Dan Kelly, the manager of curriculum and instruction at the film academy, has been Zach’s primary guide on the set, offering him pointers and advice, cuing him to say “action!” and “cut!” While watching a scene where four of the actors descend some creepy stairs, Zach suggests the main camera focus on one particular person and Kelly tells the talent, “Stay close together” and informs the camera operator, “Favor Chris.”

Valerie said her son has been formulating this film for awhile. “He created an alien language and has a tattered book full of ideas,” she said.

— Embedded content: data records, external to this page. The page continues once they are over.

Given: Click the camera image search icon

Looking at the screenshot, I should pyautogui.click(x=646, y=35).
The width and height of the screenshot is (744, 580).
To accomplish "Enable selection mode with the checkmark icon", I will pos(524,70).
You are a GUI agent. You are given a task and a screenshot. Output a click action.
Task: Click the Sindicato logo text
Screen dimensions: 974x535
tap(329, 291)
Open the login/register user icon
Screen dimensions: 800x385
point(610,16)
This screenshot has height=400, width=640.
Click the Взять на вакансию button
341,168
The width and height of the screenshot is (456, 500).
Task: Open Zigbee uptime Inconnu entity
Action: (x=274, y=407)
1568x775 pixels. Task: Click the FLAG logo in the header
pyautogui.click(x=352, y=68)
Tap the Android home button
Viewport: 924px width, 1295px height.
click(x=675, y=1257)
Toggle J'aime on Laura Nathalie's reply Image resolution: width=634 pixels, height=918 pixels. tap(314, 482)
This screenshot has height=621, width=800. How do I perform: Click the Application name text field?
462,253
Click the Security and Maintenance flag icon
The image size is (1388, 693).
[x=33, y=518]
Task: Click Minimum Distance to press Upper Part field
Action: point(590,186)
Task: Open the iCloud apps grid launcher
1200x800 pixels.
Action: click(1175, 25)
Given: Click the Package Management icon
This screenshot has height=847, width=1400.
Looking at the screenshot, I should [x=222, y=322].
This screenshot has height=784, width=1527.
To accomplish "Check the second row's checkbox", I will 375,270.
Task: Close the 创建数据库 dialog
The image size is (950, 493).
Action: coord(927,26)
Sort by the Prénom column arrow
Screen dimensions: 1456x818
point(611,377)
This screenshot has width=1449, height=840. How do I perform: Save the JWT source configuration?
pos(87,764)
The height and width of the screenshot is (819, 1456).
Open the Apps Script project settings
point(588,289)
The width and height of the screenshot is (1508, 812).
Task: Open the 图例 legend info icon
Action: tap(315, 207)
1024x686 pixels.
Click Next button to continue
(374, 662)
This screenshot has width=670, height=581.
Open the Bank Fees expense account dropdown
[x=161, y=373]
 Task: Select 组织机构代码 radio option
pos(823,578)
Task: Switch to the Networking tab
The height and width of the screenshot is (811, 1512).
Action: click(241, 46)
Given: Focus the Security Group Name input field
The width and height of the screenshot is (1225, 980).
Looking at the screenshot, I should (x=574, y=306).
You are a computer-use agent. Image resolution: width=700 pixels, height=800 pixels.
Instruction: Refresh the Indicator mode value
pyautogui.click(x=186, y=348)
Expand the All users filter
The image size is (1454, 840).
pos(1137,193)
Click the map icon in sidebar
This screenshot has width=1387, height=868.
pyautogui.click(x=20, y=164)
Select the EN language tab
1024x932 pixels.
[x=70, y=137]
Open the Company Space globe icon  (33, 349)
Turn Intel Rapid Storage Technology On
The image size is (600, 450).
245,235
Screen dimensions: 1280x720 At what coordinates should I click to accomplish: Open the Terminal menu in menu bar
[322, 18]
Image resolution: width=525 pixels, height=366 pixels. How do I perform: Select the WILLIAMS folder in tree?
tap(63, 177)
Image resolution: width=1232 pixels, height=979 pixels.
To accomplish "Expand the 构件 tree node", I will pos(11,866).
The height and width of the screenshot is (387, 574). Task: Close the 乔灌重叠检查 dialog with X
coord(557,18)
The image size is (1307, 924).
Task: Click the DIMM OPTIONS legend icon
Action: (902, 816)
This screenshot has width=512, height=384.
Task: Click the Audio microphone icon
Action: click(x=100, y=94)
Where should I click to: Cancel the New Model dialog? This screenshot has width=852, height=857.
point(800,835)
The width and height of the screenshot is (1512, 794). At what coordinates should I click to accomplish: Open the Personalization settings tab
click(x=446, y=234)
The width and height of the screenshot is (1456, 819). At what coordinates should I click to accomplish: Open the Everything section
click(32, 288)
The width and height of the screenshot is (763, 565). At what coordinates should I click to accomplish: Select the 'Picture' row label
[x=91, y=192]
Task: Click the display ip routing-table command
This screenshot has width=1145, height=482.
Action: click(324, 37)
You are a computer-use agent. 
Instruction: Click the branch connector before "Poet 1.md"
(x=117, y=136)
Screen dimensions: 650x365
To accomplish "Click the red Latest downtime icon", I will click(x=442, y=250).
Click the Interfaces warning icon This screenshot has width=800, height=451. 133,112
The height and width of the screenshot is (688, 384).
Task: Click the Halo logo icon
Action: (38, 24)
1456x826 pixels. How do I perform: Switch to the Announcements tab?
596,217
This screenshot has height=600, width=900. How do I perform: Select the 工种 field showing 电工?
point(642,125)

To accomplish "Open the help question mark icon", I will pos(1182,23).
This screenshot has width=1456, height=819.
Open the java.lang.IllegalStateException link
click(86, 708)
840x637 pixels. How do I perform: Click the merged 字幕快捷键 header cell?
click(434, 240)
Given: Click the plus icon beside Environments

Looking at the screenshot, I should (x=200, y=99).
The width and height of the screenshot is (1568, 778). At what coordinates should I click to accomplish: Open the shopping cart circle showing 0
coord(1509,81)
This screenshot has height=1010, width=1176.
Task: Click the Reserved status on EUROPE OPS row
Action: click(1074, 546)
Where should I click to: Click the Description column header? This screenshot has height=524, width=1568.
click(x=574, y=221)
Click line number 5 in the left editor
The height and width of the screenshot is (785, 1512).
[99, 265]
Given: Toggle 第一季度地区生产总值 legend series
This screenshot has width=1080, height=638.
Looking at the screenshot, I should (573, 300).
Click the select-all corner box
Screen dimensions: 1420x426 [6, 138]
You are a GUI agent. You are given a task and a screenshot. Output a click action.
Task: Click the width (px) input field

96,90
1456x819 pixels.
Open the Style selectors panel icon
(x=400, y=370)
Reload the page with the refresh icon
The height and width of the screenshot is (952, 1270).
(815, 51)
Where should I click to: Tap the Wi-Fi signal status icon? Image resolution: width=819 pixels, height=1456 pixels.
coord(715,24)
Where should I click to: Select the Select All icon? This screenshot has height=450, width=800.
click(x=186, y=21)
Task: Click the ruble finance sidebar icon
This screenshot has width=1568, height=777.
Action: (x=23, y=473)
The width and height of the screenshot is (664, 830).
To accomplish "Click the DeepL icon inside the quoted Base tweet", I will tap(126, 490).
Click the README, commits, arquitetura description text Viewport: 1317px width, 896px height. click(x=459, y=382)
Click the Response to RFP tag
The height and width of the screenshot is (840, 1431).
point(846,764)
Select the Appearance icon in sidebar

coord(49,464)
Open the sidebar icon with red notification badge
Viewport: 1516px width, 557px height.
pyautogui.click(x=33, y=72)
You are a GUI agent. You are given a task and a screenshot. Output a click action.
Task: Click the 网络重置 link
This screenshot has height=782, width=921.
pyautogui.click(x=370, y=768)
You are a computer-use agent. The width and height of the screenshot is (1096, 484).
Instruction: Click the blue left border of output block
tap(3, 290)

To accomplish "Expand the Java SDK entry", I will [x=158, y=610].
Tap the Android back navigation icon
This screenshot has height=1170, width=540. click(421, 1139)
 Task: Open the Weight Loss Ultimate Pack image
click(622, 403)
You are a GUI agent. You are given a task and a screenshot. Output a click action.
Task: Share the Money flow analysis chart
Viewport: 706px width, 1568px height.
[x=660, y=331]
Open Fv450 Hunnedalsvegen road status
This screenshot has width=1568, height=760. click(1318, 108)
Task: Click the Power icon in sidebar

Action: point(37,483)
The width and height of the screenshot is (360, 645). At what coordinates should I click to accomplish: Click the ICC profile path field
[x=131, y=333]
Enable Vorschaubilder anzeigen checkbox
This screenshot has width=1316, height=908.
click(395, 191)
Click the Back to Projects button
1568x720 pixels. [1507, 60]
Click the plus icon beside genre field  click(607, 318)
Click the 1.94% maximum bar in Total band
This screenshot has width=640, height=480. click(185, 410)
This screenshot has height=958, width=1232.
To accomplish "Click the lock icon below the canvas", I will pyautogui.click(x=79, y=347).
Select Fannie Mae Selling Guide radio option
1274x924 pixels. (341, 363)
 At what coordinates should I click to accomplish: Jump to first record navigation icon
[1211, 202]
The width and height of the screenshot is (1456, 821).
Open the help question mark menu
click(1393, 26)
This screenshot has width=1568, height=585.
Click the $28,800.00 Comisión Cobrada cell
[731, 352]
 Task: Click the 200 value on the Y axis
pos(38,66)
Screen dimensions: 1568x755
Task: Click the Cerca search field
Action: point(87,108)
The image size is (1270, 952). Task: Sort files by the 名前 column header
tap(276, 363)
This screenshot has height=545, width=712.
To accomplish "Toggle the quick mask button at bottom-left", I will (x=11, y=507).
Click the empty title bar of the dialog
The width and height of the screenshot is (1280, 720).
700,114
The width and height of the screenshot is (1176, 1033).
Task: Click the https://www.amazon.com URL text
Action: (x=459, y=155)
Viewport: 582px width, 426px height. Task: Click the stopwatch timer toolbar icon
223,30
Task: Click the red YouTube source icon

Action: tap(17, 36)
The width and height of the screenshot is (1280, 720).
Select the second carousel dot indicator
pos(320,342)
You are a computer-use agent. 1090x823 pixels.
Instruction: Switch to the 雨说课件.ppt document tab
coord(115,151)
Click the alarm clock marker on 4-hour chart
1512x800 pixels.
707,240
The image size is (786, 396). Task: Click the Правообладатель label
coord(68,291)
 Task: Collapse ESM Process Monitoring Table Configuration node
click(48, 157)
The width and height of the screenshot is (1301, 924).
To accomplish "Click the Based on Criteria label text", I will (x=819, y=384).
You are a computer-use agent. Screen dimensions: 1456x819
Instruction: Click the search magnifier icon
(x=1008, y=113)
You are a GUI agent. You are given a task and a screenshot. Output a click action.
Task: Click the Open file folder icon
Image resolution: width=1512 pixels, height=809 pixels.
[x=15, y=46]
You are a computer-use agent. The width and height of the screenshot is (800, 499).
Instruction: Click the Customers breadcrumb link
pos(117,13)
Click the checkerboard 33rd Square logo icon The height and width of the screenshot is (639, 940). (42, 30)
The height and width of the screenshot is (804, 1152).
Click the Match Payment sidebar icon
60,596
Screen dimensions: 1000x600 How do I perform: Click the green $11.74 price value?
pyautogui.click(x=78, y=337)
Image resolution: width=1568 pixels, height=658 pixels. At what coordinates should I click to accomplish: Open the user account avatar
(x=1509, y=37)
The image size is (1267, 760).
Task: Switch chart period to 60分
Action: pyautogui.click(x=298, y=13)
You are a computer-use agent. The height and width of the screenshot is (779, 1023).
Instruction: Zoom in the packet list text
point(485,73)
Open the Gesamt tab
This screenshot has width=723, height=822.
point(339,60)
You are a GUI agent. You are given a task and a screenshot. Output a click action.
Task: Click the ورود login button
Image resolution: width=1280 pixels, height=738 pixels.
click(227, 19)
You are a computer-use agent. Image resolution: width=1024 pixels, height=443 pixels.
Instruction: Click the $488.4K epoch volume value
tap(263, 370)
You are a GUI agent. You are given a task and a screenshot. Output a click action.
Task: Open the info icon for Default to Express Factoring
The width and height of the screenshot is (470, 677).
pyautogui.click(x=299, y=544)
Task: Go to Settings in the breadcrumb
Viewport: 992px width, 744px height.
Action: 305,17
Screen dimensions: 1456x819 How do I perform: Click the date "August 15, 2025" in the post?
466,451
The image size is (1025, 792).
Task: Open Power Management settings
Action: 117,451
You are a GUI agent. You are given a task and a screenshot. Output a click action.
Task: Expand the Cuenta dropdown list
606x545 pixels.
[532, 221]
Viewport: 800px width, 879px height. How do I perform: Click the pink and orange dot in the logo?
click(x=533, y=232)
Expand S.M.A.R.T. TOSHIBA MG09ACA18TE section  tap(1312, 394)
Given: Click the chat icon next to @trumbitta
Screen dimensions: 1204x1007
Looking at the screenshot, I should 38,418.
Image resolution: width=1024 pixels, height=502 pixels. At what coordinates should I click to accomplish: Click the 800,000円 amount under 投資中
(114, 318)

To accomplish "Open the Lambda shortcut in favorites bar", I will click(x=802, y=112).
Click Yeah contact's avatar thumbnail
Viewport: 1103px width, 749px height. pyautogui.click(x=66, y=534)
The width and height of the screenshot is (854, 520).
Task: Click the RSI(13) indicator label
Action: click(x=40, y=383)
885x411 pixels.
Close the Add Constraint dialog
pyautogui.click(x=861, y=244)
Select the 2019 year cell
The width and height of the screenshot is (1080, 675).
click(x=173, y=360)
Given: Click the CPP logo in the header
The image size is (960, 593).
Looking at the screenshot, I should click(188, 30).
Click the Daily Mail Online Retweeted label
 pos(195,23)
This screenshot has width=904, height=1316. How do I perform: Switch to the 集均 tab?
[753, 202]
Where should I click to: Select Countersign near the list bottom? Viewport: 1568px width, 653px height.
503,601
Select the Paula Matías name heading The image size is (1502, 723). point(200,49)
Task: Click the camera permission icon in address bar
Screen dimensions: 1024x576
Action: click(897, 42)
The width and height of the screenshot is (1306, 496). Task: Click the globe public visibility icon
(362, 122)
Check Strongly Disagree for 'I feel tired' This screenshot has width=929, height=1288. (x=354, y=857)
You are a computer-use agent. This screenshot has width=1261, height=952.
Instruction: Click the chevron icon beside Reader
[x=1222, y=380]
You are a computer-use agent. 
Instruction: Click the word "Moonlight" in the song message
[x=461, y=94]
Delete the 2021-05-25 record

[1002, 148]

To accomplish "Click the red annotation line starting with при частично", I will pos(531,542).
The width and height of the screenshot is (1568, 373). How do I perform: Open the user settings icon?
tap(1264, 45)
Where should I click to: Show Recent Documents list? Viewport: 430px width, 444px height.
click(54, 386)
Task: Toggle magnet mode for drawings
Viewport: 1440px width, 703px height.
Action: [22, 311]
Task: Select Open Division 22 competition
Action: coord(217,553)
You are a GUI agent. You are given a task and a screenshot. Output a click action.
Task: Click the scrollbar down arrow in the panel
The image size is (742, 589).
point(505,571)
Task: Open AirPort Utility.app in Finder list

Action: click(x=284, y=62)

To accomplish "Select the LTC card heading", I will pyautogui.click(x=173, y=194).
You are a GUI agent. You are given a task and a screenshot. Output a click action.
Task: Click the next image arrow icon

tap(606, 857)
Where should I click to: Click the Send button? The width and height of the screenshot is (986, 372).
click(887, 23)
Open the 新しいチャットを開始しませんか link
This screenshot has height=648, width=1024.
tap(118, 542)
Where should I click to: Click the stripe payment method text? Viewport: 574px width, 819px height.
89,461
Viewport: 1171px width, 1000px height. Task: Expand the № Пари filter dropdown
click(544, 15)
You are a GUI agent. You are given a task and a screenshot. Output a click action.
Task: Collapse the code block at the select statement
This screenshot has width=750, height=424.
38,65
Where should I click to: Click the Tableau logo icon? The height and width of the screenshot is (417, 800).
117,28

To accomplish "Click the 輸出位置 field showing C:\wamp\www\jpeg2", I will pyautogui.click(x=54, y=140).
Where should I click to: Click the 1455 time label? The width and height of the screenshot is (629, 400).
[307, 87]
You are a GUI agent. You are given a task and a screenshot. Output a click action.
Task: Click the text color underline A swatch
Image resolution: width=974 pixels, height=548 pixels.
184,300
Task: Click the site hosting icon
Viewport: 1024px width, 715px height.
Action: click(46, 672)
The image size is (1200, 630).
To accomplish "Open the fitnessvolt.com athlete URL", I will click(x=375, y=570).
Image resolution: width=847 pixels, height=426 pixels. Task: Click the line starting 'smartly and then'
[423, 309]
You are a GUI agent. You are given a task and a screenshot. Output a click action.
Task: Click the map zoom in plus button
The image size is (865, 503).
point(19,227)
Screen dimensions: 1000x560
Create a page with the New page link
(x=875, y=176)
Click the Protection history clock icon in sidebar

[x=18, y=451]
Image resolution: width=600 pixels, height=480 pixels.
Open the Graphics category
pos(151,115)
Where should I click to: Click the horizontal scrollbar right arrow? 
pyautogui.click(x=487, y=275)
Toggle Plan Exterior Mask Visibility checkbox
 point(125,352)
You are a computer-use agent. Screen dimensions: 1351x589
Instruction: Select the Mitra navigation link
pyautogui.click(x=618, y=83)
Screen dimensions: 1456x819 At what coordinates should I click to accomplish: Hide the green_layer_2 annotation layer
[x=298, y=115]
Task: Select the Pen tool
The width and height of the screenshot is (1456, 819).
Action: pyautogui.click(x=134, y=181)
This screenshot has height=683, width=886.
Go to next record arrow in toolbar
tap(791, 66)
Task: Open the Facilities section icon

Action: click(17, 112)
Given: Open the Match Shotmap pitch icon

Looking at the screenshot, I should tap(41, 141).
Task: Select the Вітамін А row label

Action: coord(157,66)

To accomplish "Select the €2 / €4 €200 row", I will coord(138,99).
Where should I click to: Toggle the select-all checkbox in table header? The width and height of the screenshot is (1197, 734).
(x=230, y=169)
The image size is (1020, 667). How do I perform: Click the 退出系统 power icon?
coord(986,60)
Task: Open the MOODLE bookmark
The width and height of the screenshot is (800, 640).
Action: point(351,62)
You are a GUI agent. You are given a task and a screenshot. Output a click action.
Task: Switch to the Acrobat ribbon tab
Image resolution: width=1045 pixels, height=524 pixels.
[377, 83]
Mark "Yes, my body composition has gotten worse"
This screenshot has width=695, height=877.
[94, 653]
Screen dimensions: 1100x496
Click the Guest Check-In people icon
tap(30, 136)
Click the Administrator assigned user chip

Zach Breder (center) with some of his cast on his sci-fi movie that Make a Wish set up. CONTRIBUTED
Caption
Zach Breder (center) with some of his cast on his sci-fi movie that Make a Wish set up. CONTRIBUTED

Credit: CONTRIB

Credit: CONTRIB

Zach, who makes a Hitchcock-like cameo in his own film as a dead body, said he was offered a Make-A-Wish three years ago. At first, he just wanted to go on the set of Quentin Tarantino’s “Once Upon A Time in Hollywood” to meet the actors. A treehouse was considered. But it eventually crystallized into this movie because “I’ve known for quite awhile I was going to be a filmmaker.”

The premise of the movie: the lead kid Chris, his sister Emma and two friends embark on a journey to find a missing uncle they think might have been abducted by aliens.

Frank Patterson, president and CEO of Trilith Studios, said the budget for this film, if everyone was compensated at proper rates, would exceed $1 million.

In comparison, Zach’s homemade movies have prop budgets of under $100. His biggest indulgence: a fog machine he purchased from Amazon.

Some of the volunteers on the film have worked on Marvel and Harry Potter franchises.

“We’re a place where creatives fulfill their dreams, where they feel like anything is possible,” Patterson said. “That’s how we want Zach to feel.”